What you need to do: Format all of the records below as a two-column CSV with the header columns "prompt" and "action", one row per request: put each request's text in a quoted "prompt" field and its answer in a quoted "action" field, replacing line breaks with spaces. Omit the pictures.

[Data on locating visible targets]

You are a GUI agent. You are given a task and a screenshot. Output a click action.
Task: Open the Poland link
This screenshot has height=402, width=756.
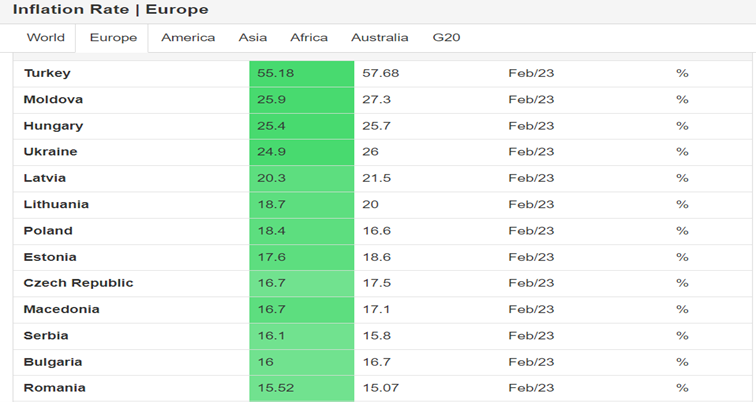pos(48,231)
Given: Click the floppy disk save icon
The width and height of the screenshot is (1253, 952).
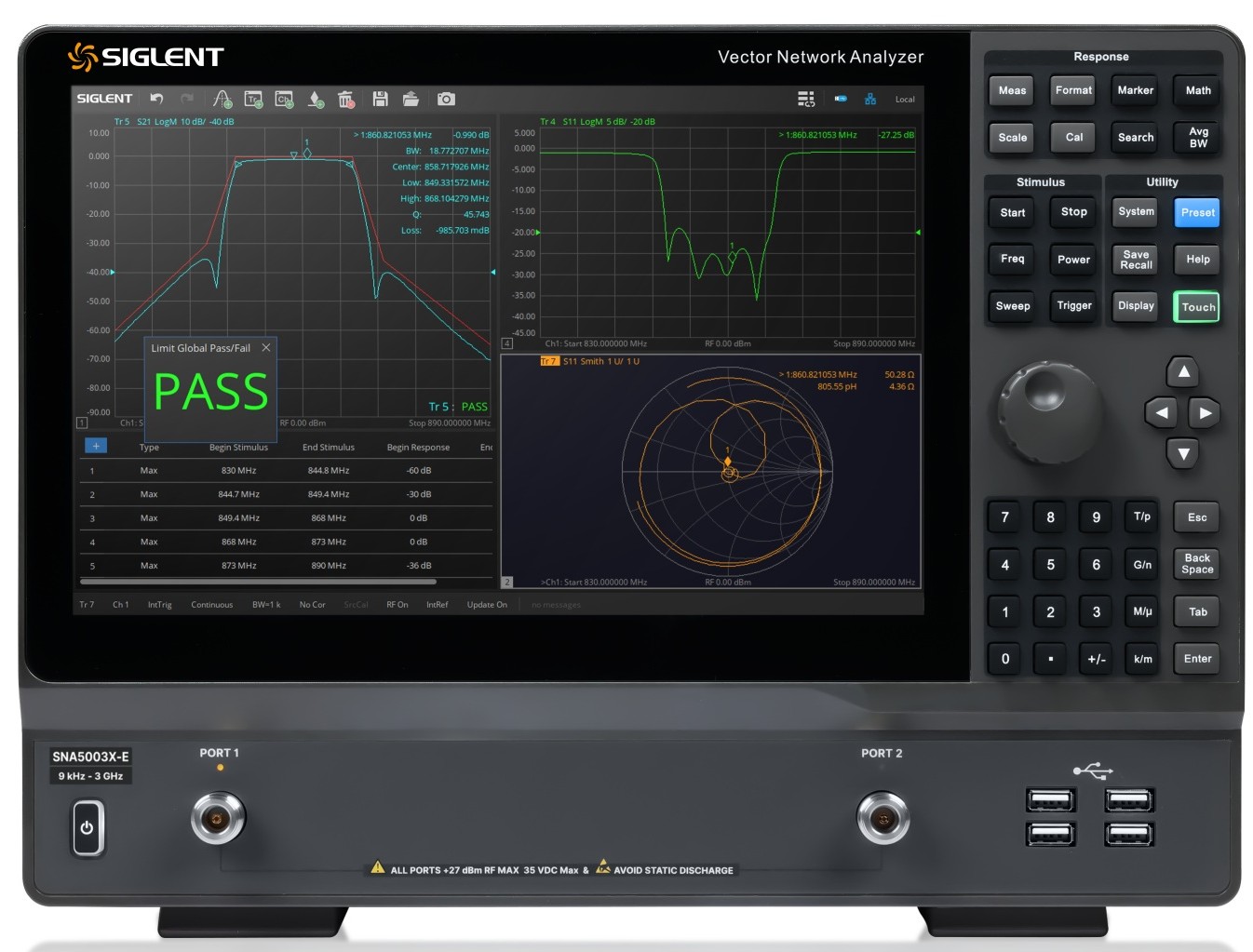Looking at the screenshot, I should (x=380, y=99).
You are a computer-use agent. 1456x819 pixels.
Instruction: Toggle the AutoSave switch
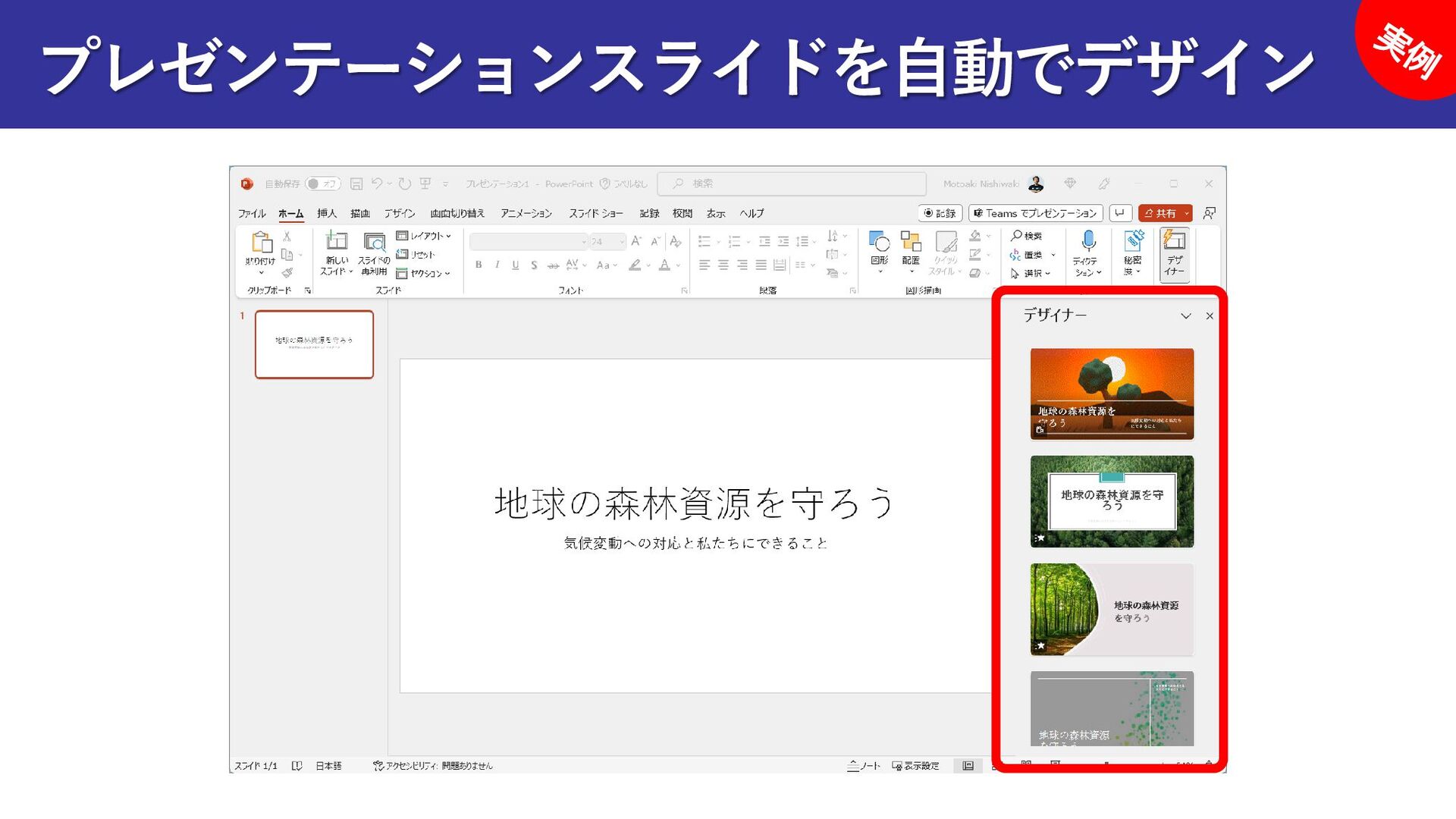pyautogui.click(x=322, y=184)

Reply:
prompt,action
"You are a GUI agent. You are given a task and a screenshot. Output a click action. Task: Open the Poland link This screenshot has height=402, width=756.","pos(48,231)"
"Given: Click the floppy disk save icon The width and height of the screenshot is (1253, 952).","Looking at the screenshot, I should (x=380, y=99)."
"You are a computer-use agent. 1456x819 pixels. Instruction: Toggle the AutoSave switch","pyautogui.click(x=322, y=184)"